Voraussetzungen der Auswertung digitaler Datenträger durch das Bundesamt für Migration und Flüchtlinge im Asylverfahren:

1. Das pauschale Auslesen von Handydaten ist rechtswidrig.

2. Die Auswertung digitaler Datenträger zur Ermittlung von Identität und Staatsangehörigkeit einer schutzsuchenden Person durch das Bundesamt für Migration und Flüchtlinge ist nicht zulässig, wenn andere Dokumente oder Erkenntnisse zur Identitätsklärung vorliegen.

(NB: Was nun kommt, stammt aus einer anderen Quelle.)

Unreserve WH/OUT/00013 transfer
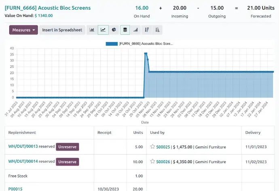The image size is (279, 191). [x=67, y=147]
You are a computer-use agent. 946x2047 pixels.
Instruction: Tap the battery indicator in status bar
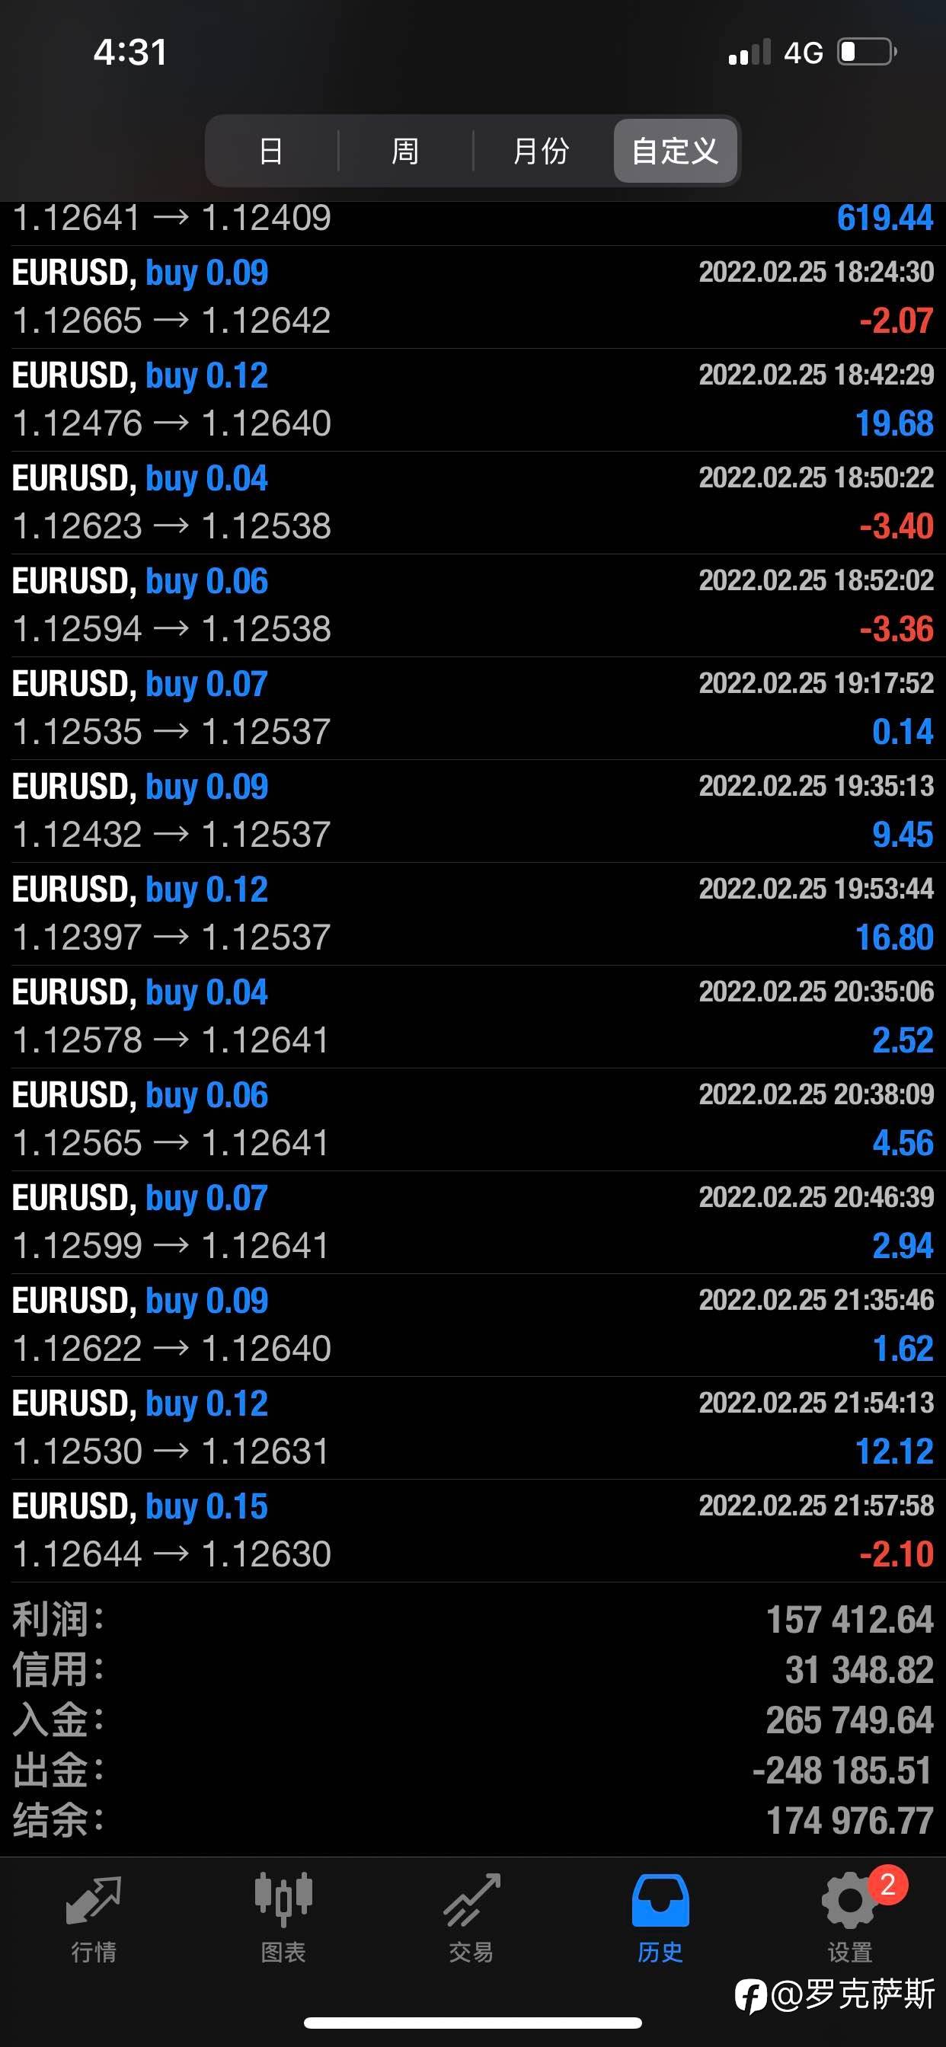coord(867,52)
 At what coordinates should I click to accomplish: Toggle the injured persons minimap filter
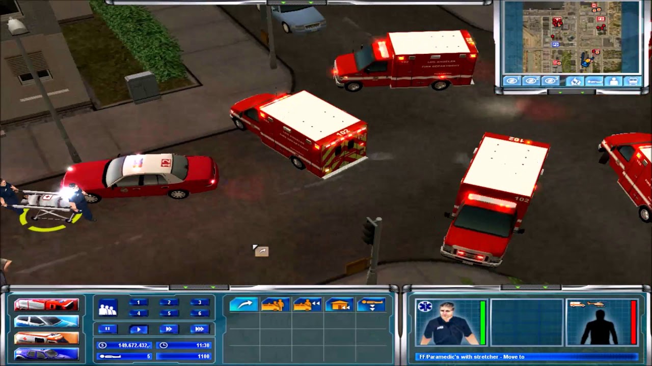pyautogui.click(x=594, y=81)
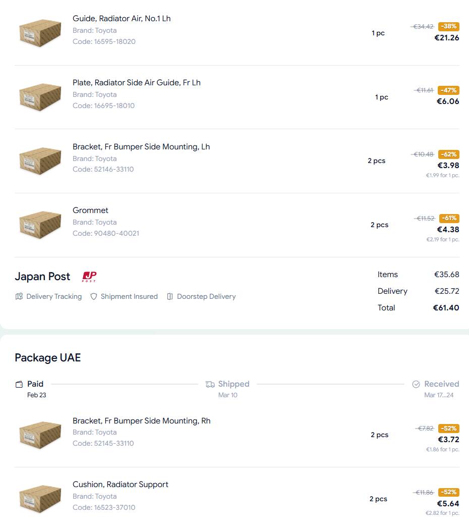The width and height of the screenshot is (469, 530).
Task: Open the Cushion, Radiator Support item
Action: tap(120, 485)
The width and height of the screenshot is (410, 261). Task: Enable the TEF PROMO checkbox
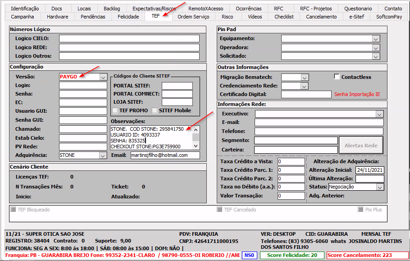click(x=115, y=110)
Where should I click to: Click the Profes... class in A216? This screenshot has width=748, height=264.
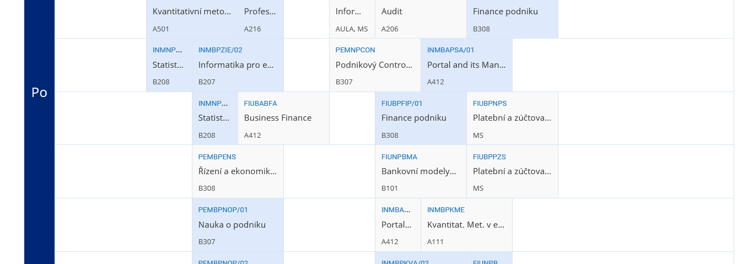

(Leitsätze der Redaktion; Vorinstanz: VG Berlin, VG 9 K 135/20 A, Urteil vom 1. Juni 2021 - asyl.net: M29743; Anmerkung von Lea Beckmann und Matthias Lehnert zur Entscheidung des VG Berlin vom 1. Juni 2021, Asylmagazin 9-2021, S. 340ff. und Pressemitteilung der Gesellschaft für Freiheitsrechte vom 16. Februar 2023 zur aktuellen Entscheidung des BVerwG)

Anmerkung:

Schlagwörter: informationelles Selbstbestimmungsrecht, Auslesen, Auswertung, Datenträger, Mobiltelefon, Identitätsfeststellung, Identitätstäuschung, Asylverfahren, Bundesamt für Migration und Flüchtlinge, Anordnung, Mitwirkungspflicht, Handydaten, Handydatenauswertung,
Normen: AsylG § 15a Abs. 1 Satz 1, AsylG § 15 Abs. 2 Nr. 6
Auszüge:

[...]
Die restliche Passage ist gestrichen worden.